ACTION ITEM: Quote all of the data below exactly, please.

↓

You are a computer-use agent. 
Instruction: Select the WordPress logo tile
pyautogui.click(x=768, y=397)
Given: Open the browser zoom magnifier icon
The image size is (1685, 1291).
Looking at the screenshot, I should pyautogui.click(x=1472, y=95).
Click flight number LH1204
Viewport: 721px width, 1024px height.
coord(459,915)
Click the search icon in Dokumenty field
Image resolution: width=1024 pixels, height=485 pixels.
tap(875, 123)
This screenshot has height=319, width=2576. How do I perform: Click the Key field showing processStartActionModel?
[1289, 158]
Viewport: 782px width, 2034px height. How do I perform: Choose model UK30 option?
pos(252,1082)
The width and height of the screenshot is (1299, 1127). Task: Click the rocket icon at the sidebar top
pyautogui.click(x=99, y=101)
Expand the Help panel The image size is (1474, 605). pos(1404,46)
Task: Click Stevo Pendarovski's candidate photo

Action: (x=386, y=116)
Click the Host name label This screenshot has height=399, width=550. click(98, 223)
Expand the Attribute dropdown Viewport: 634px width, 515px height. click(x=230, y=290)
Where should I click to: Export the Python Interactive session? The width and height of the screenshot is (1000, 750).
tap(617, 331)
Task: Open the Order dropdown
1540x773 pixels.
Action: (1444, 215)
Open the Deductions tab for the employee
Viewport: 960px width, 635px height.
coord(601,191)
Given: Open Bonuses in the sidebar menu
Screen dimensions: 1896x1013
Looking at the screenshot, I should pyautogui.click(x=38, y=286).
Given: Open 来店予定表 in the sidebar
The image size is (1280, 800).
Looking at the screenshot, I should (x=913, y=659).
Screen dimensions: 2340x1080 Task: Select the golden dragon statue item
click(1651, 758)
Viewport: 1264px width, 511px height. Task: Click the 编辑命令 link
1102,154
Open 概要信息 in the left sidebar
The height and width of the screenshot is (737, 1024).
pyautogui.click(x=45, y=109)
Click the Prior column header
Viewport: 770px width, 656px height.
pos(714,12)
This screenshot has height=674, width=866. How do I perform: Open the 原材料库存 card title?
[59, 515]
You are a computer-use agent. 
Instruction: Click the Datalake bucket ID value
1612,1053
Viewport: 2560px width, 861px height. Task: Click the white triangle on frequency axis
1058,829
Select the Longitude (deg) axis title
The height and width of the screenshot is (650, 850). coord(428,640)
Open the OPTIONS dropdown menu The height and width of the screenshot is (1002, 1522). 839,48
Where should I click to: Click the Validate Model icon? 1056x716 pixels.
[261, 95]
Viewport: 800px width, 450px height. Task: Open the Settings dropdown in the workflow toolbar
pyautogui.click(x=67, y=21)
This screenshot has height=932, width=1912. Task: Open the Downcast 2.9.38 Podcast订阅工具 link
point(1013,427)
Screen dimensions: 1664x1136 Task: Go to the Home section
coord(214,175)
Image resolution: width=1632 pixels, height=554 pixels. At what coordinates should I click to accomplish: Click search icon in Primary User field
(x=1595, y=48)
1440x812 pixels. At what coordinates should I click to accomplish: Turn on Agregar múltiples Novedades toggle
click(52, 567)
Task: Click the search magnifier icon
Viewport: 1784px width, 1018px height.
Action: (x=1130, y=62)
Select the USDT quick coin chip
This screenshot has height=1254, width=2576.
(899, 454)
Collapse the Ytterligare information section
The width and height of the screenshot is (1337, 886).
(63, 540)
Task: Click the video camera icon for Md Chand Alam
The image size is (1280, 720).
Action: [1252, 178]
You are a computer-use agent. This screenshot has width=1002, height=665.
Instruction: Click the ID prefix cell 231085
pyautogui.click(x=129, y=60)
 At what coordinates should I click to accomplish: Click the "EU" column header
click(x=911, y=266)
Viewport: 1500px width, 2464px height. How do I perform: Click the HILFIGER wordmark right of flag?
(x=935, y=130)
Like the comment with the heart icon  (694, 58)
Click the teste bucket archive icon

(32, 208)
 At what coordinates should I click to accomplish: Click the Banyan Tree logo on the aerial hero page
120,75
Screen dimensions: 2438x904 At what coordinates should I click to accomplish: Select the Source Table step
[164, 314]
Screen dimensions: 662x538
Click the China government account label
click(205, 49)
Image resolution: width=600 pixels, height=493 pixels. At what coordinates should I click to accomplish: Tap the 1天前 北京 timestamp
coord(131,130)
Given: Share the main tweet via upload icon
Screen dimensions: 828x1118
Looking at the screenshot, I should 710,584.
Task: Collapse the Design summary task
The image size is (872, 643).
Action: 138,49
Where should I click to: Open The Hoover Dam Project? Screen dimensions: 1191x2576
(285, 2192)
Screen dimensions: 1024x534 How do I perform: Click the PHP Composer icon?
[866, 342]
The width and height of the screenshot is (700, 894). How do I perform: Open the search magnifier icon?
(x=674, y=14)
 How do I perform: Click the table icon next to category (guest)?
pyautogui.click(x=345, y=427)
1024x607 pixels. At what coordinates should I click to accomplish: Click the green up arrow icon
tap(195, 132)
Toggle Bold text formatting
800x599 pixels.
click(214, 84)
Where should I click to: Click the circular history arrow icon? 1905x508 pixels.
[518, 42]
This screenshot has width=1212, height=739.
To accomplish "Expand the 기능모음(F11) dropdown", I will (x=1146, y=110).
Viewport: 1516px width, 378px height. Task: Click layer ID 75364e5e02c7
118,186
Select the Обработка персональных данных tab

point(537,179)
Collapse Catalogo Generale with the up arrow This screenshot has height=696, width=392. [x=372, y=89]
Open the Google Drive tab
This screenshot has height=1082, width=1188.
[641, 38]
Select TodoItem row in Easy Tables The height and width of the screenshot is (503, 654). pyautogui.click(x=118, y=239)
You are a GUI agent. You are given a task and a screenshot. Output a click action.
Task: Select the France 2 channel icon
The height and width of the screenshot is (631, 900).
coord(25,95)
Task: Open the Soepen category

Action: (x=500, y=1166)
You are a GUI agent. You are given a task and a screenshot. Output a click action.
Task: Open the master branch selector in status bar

↑

WRITTEN SOLUTION:
You are a computer-use agent. 
Instruction: Select the WordPress logo tile
pyautogui.click(x=768, y=397)
Given: Open the browser zoom magnifier icon
The image size is (1685, 1291).
Looking at the screenshot, I should pyautogui.click(x=1472, y=95).
Click flight number LH1204
Viewport: 721px width, 1024px height.
coord(459,915)
Click the search icon in Dokumenty field
Image resolution: width=1024 pixels, height=485 pixels.
tap(875, 123)
This screenshot has height=319, width=2576. How do I perform: Click the Key field showing processStartActionModel?
[1289, 158]
Viewport: 782px width, 2034px height. How do I perform: Choose model UK30 option?
pos(252,1082)
The width and height of the screenshot is (1299, 1127). Task: Click the rocket icon at the sidebar top
pyautogui.click(x=99, y=101)
Expand the Help panel The image size is (1474, 605). pos(1404,46)
Task: Click Stevo Pendarovski's candidate photo

Action: (x=386, y=116)
Click the Host name label This screenshot has height=399, width=550. click(98, 223)
Expand the Attribute dropdown Viewport: 634px width, 515px height. click(x=230, y=290)
Where should I click to: Export the Python Interactive session? The width and height of the screenshot is (1000, 750).
tap(617, 331)
Task: Open the Order dropdown
1540x773 pixels.
Action: (1444, 215)
Open the Deductions tab for the employee
Viewport: 960px width, 635px height.
coord(601,191)
Given: Open Bonuses in the sidebar menu
Screen dimensions: 1896x1013
Looking at the screenshot, I should pyautogui.click(x=38, y=286).
Given: Open 来店予定表 in the sidebar
The image size is (1280, 800).
Looking at the screenshot, I should (x=913, y=659).
Screen dimensions: 2340x1080 Task: Select the golden dragon statue item
click(1651, 758)
Viewport: 1264px width, 511px height. Task: Click the 编辑命令 link
1102,154
Open 概要信息 in the left sidebar
The height and width of the screenshot is (737, 1024).
pyautogui.click(x=45, y=109)
Click the Prior column header
Viewport: 770px width, 656px height.
pos(714,12)
This screenshot has height=674, width=866. How do I perform: Open the 原材料库存 card title?
[59, 515]
You are a computer-use agent. 
Instruction: Click the Datalake bucket ID value
1612,1053
Viewport: 2560px width, 861px height. Task: Click the white triangle on frequency axis
1058,829
Select the Longitude (deg) axis title
The height and width of the screenshot is (650, 850). coord(428,640)
Open the OPTIONS dropdown menu The height and width of the screenshot is (1002, 1522). 839,48
Where should I click to: Click the Validate Model icon? 1056x716 pixels.
[261, 95]
Viewport: 800px width, 450px height. Task: Open the Settings dropdown in the workflow toolbar
pyautogui.click(x=67, y=21)
This screenshot has height=932, width=1912. Task: Open the Downcast 2.9.38 Podcast订阅工具 link
point(1013,427)
Screen dimensions: 1664x1136 Task: Go to the Home section
coord(214,175)
Image resolution: width=1632 pixels, height=554 pixels. At what coordinates should I click to accomplish: Click search icon in Primary User field
(x=1595, y=48)
1440x812 pixels. At what coordinates should I click to accomplish: Turn on Agregar múltiples Novedades toggle
click(52, 567)
Task: Click the search magnifier icon
Viewport: 1784px width, 1018px height.
Action: (x=1130, y=62)
Select the USDT quick coin chip
This screenshot has height=1254, width=2576.
(899, 454)
Collapse the Ytterligare information section
The width and height of the screenshot is (1337, 886).
(63, 540)
Task: Click the video camera icon for Md Chand Alam
The image size is (1280, 720).
Action: [1252, 178]
You are a computer-use agent. This screenshot has width=1002, height=665.
Instruction: Click the ID prefix cell 231085
pyautogui.click(x=129, y=60)
 At what coordinates should I click to accomplish: Click the "EU" column header
click(x=911, y=266)
Viewport: 1500px width, 2464px height. How do I perform: Click the HILFIGER wordmark right of flag?
(x=935, y=130)
Like the comment with the heart icon  (694, 58)
Click the teste bucket archive icon

(32, 208)
 At what coordinates should I click to accomplish: Click the Banyan Tree logo on the aerial hero page
120,75
Screen dimensions: 2438x904 At what coordinates should I click to accomplish: Select the Source Table step
[164, 314]
Screen dimensions: 662x538
Click the China government account label
click(205, 49)
Image resolution: width=600 pixels, height=493 pixels. At what coordinates should I click to accomplish: Tap the 1天前 北京 timestamp
coord(131,130)
Given: Share the main tweet via upload icon
Screen dimensions: 828x1118
Looking at the screenshot, I should 710,584.
Task: Collapse the Design summary task
The image size is (872, 643).
Action: 138,49
Where should I click to: Open The Hoover Dam Project? Screen dimensions: 1191x2576
(285, 2192)
Screen dimensions: 1024x534 How do I perform: Click the PHP Composer icon?
[866, 342]
The width and height of the screenshot is (700, 894). How do I perform: Open the search magnifier icon?
(x=674, y=14)
 How do I perform: Click the table icon next to category (guest)?
pyautogui.click(x=345, y=427)
1024x607 pixels. At what coordinates should I click to accomplish: Click the green up arrow icon
tap(195, 132)
Toggle Bold text formatting
800x599 pixels.
click(214, 84)
Where should I click to: Click the circular history arrow icon? 1905x508 pixels.
[518, 42]
This screenshot has width=1212, height=739.
To accomplish "Expand the 기능모음(F11) dropdown", I will (x=1146, y=110).
Viewport: 1516px width, 378px height. Task: Click layer ID 75364e5e02c7
118,186
Select the Обработка персональных данных tab

point(537,179)
Collapse Catalogo Generale with the up arrow This screenshot has height=696, width=392. [x=372, y=89]
Open the Google Drive tab
This screenshot has height=1082, width=1188.
[641, 38]
Select TodoItem row in Easy Tables The height and width of the screenshot is (503, 654). pyautogui.click(x=118, y=239)
You are a GUI agent. You are given a task and a screenshot. Output a click action.
Task: Select the France 2 channel icon
The height and width of the screenshot is (631, 900).
coord(25,95)
Task: Open the Soepen category

Action: (x=500, y=1166)
You are a GUI agent. You are given a task and a screenshot. Output a click action.
Task: Open the master branch selector in status bar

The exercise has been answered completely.